SELECTION:

Decision trees use the CART algorithm to make predictions by making splits that best fit the data.


In [31]:
# from sklearn.tree import DecisionTreeClassifier

# splits     = cv.train_test_split(iris.data, iris.target, test_size=0.2)
# X_train, X_test, y_train, y_test = splits

# model      = DecisionTreeClassifier()
# model.fit(X_train, y_train)

# expected   = y_test
# predicted  = model.predict(X_test)

# print classification_report(expected, predicted)

help(DecisionTreeClassifier)


Help on class DecisionTreeClassifier in module sklearn.tree.tree:

class DecisionTreeClassifier(BaseDecisionTree, sklearn.base.ClassifierMixin)
 |  A decision tree classifier.
 |  
 |  Parameters
 |  ----------
 |  criterion : string, optional (default="gini")
 |      The function to measure the quality of a split. Supported criteria are
 |      "gini" for the Gini impurity and "entropy" for the information gain.

PROVIDED DATA:
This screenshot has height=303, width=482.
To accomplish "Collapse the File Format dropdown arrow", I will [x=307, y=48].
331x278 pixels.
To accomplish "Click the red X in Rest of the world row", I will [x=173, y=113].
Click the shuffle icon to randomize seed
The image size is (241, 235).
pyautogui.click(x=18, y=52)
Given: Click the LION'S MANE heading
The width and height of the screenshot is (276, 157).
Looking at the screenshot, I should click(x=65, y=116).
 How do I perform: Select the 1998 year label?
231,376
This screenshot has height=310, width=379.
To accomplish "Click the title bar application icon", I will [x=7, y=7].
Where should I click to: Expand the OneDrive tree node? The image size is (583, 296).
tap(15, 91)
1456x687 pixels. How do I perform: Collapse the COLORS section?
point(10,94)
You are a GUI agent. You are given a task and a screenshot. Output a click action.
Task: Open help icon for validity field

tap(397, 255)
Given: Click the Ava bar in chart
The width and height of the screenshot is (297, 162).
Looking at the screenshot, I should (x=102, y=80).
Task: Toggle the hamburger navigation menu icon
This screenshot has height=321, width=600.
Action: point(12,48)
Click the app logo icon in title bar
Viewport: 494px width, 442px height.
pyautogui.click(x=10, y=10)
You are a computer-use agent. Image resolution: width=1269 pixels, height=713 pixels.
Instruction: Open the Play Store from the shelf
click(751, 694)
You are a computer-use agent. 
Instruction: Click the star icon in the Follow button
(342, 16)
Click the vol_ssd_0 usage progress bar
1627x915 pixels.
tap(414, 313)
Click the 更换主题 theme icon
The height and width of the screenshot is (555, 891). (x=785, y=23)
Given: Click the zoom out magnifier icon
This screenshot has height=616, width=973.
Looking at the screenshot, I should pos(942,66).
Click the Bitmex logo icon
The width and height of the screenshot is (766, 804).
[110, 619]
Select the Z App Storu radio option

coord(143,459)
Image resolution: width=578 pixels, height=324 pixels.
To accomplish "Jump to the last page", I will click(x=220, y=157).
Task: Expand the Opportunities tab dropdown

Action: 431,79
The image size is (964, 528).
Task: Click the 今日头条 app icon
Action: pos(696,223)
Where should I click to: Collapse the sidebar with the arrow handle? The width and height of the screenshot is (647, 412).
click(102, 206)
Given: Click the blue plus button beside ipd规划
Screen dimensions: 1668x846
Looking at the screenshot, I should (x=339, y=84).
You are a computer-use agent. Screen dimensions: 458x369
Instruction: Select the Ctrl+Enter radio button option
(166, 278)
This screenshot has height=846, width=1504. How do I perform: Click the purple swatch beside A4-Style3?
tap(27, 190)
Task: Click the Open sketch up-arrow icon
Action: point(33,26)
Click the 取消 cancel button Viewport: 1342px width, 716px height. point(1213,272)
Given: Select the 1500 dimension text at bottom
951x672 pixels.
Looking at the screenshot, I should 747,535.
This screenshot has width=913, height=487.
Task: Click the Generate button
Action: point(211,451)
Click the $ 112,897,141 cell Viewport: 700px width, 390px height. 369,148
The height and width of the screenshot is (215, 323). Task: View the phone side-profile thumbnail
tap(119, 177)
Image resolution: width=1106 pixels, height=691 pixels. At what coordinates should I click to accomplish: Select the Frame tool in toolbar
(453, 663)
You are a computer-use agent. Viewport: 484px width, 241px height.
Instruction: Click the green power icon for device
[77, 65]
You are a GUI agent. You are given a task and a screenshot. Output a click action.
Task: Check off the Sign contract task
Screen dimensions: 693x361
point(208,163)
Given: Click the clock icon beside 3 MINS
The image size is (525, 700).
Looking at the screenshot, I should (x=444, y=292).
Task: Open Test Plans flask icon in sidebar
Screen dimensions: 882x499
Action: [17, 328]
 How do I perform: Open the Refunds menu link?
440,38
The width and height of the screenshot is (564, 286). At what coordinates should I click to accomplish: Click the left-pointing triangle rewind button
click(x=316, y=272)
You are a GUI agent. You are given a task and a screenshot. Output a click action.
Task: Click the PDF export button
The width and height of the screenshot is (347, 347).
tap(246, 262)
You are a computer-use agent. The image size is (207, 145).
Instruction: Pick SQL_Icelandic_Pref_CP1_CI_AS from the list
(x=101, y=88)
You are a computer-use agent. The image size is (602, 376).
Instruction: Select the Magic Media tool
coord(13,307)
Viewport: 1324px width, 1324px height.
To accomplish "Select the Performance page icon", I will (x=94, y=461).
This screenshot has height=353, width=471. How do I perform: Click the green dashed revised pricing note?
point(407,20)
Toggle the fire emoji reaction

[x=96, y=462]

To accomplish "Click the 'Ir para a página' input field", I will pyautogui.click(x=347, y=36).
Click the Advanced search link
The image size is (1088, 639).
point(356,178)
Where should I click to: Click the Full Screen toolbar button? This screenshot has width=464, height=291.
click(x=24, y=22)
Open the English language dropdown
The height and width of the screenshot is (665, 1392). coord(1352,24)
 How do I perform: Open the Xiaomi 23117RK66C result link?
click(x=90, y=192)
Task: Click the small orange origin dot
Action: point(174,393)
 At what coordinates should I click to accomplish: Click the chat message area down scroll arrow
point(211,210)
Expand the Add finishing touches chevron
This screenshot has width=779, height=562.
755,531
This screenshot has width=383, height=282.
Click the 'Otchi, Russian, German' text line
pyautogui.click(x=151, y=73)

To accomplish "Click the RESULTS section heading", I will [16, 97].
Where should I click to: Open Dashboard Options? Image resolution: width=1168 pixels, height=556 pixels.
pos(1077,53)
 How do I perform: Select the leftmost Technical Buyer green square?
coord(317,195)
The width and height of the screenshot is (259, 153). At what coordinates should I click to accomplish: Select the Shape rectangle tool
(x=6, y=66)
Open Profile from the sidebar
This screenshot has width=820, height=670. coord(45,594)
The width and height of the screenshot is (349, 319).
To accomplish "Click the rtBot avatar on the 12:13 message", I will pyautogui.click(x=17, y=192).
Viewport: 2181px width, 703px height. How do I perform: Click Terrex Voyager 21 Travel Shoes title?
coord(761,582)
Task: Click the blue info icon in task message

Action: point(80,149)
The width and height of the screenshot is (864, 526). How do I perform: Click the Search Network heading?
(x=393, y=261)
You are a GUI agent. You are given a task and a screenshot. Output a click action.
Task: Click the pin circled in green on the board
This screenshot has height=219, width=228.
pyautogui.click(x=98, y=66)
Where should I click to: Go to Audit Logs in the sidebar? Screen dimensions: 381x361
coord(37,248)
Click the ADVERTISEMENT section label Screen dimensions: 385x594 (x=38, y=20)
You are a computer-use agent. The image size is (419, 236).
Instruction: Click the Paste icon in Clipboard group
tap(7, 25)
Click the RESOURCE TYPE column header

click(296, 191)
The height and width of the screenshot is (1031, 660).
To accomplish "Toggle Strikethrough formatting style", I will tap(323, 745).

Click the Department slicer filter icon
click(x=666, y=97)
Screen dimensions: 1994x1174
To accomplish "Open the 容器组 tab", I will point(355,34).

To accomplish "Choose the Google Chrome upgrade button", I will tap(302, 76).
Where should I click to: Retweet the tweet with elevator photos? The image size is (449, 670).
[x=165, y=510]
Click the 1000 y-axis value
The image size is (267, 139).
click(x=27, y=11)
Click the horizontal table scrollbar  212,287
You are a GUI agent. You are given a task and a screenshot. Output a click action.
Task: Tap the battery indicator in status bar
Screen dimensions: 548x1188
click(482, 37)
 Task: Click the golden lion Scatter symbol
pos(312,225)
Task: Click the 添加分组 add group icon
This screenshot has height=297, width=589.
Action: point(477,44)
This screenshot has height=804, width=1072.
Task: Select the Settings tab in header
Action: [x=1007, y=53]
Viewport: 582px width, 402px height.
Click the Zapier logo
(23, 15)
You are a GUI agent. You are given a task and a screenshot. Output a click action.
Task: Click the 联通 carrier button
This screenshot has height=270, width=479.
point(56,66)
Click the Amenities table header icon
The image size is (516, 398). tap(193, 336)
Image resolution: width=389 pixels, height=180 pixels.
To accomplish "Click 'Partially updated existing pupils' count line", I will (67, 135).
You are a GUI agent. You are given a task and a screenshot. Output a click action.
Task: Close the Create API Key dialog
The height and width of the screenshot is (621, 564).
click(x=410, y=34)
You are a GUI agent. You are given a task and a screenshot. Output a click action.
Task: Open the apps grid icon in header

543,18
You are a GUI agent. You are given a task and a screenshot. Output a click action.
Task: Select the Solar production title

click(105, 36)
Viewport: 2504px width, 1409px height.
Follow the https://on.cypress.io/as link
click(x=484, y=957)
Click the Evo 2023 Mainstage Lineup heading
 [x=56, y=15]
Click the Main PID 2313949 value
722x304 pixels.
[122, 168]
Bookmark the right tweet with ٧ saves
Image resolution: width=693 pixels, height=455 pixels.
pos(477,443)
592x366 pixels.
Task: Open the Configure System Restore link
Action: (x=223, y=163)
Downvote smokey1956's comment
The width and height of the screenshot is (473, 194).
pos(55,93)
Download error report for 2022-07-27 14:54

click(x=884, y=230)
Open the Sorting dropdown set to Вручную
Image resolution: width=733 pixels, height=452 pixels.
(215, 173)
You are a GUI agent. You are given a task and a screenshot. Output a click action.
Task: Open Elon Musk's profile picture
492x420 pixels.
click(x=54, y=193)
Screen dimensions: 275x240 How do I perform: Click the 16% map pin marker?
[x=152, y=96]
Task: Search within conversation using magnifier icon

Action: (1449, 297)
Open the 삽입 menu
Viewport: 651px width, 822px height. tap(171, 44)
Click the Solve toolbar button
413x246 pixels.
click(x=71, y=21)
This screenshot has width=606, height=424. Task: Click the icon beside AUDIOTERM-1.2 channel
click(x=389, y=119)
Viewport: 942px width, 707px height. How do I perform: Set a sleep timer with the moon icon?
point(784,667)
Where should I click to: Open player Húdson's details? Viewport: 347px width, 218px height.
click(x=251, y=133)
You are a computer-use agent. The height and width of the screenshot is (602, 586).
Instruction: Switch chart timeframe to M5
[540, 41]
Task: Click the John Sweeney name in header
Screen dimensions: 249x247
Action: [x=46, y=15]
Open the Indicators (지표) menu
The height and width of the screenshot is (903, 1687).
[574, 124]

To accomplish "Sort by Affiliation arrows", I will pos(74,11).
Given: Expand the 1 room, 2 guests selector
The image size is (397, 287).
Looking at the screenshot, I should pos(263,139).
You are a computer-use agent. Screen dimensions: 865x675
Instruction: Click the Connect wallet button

THE TASKS:
1. In the decision-tree notebook excerpt, list every variable name that the commented-out code lines assign a value to with "=".
2. Answer from the decision-tree notebook excerpt:
(a) Which algorithm do decision trees use, according to the opening sentence?
(b) What value is given for test_size in the train_test_split call?
(c) What is the default value of the criterion parameter?
3. Continue the decision-tree notebook excerpt after its last line, keeping the same help-output format.

TASK-BY-TASK ANSWERS:
1. splits, X_train, X_test, y_train, y_test, model, expected, predicted

2.
(a) The CART algorithm.
(b) 0.2
(c) "gini"

3.
 |  
 |  splitter : string, optional (default="best")
 |      The strategy used to choose the split at each node. Supported
 |      strategies are "best" to choose the best split and "random" to choose
 |      the best random split.
 |  
 |  max_features : int, float, string or None, optional (default=None)
 |      The number of features to consider when looking for the best split:
 |        - If int, then consider `max_features` features at each split.
 |        - If float, then `max_features` is a percentage and
 |          `int(max_features * n_features)` features are considered at each
 |          split.
 |        - If "auto", then `max_features=sqrt(n_features)`.
 |        - If "sqrt", then `max_features=sqrt(n_features)`.
 |        - If "log2", then `max_features=log2(n_features)`.
 |        - If None, then `max_features=n_features`.
 |  
 |      Note: the search for a split does not stop until at least one
 |      valid partition of the node samples is found, even if it requires to
 |      effectively inspect more than ``max_features`` features.
 |  
 |  max_depth : int or None, optional (default=None)
 |      The maximum depth of the tree. If None, then nodes are expanded until
 |      all leaves are pure or until all leaves contain less than
 |      min_samples_split samples.
 |      Ignored if ``max_samples_leaf`` is not None.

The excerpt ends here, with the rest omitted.